------ FRAGMENTO DEL DOCUMENTO
Cuando el coronavirus llegó a los pies de la Sierra Nevada de Santa Marta a finales de marzo, sus habitantes restringieron el acceso: “Mientras los mayores hablan, los muchachos hacen silencio y se quedan quietos”. Días después decretaron la emergencia y los indígenas esparcidos en la montaña costera más alta del planeta, en el Caribe colombiano, se aislaron un poco más. Las etnias arhuaca, kogui, wiwa y kankuama consideran este macizo de casi 6.000 metros el “corazón del mundo” y a los no indígenas hermanos menores, así que cuando ordenaron silencio y tranquilidad, sus autoridades tradicionales o mamos se volcaron aún más en los trabajos espirituales.
Los cuatro pueblos indígenas descienden de los taironas, una cultura extinguida tras la conquista, pero sus supervivientes se refugiaron en la montaña, el conocimiento y su genética hasta reagruparse en las tribus actuales, caracterizadas por la defensa de la naturaleza y su fortaleza espiritual. Las sucesivas amenazas a su identidad —evangelización, violencia, infraestructuras, minería— los ha mantenido envueltos en el recelo para proteger su conocimiento, aunque el deterioro del planeta los está sacando del histórico hermetismo. Y han comenzado a alzar la voz.
“Mirando físicamente el mundo, uno dice que es imposible lograr un equilibrio”, me explicó Eusebio, un mamo de aspecto mitológico, en Serankwa, mientras me desmenuzaba sus enseñanzas y preocupaciones: “La mayoría de las personas piensan que están construyendo, pero a la vez están destruyendo. Esperemos que sean conscientes de sus actos”.
------------
------ DATOS EXTRAÍDOS
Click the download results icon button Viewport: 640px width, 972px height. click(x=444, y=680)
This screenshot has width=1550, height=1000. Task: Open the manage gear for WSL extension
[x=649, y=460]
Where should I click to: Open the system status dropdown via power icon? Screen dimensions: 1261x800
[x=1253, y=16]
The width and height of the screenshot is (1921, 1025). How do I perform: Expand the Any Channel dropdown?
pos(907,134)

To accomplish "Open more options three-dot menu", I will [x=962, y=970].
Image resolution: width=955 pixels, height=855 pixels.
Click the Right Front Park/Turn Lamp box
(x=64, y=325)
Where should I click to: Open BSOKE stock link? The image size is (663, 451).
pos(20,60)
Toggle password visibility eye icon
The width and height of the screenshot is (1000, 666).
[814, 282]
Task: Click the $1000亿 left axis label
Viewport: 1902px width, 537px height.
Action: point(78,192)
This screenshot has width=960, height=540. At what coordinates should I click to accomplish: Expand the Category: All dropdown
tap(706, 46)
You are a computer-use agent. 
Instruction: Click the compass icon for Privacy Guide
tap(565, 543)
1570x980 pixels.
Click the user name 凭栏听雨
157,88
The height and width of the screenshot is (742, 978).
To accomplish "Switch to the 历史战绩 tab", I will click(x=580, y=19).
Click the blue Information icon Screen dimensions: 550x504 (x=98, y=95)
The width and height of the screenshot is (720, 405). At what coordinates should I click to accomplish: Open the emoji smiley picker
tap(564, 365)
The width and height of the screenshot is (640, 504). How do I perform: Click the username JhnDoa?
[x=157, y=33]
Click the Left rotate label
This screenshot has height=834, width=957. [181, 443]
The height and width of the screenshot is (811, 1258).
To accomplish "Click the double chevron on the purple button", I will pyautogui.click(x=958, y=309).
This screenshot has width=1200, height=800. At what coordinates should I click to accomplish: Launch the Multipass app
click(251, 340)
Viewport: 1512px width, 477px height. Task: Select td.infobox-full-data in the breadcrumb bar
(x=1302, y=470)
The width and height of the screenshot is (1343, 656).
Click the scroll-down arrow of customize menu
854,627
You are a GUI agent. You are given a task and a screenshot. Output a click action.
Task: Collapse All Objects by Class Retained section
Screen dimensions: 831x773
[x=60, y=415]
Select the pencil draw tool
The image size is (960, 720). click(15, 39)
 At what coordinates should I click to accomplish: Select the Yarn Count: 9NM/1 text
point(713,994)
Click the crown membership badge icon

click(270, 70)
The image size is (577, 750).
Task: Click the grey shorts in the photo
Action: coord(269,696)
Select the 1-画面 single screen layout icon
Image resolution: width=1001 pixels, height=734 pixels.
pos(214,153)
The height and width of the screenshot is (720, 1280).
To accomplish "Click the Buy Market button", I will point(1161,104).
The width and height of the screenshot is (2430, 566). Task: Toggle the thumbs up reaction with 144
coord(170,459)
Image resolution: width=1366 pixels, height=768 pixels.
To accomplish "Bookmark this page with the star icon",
------------
QUÉ HACER ::
Continúe el texto sobre los pueblos indígenas de la Sierra Nevada de Santa Marta a partir de su última oración.

RESULTADO OBTENIDO ::
La formación de un mamo, como en las antiguas escuelas filosóficas, se extiende durante muchos años de meditación, silencio, autoconocimiento y el estudio de cada chasquido de la naturaleza. Es así como su vida se vuelca a la investigación y rastrean en el plano inmaterial la correspondencia de cualquier acontecimiento: donde las mentes occidentales ven hechos causados por el azar, el capricho, la genética o la disfunción psicológica, ellos invierten el sentido y reducen esa causa a categoría de consecuencia. “Todo lo que sucede, los bunachis [no indígenas] dicen: ‘Sucedió’. Pero no conocen lo que sucede en la parte espiritual”, me dijo mamo Laurencio en su choza de Nabusimake, la comunidad arhuaca más poblada de la Sierra Nevada.
La peligrosa combinación de erosión ambiental, explotación de recursos naturales, contaminación o aumento de la población de la que alertó el clásico informe Los límites del crecimiento del Club de Roma en 1972 mantiene a los mamos en vigilia. La llegada de enfermedades como la covid-19 no supone una sorpresa para quienes llevan décadas anticipándose a las embestidas de la naturaleza, pues el trasfondo proviene del desequilibrio generado por los humanos. “Y por eso los arhuacos hablamos de eso: si no lo entendemos y seguimos así, todo se perderá muy rápido”, afirmó mamo Eusebio en Serankwa.
Tras semanas de enseñanzas en las gargantas de la montaña y después de desgranar evidencias como la contaminación, la rampante extinción de plantas y animales, la reducción de los glaciares, las dentelladas de la minería o la ambición de los hermanos menores, el mamo Eusebio se preguntó en voz alta cómo detener esa inercia destructiva. Pero apenas dejó unos segundos y rápidamente se respondió a sí mismo: “Hay momentos en que es necesario pararse a reflexionar y preguntarse: ‘¿Cuál es la huella que estoy dejando?”.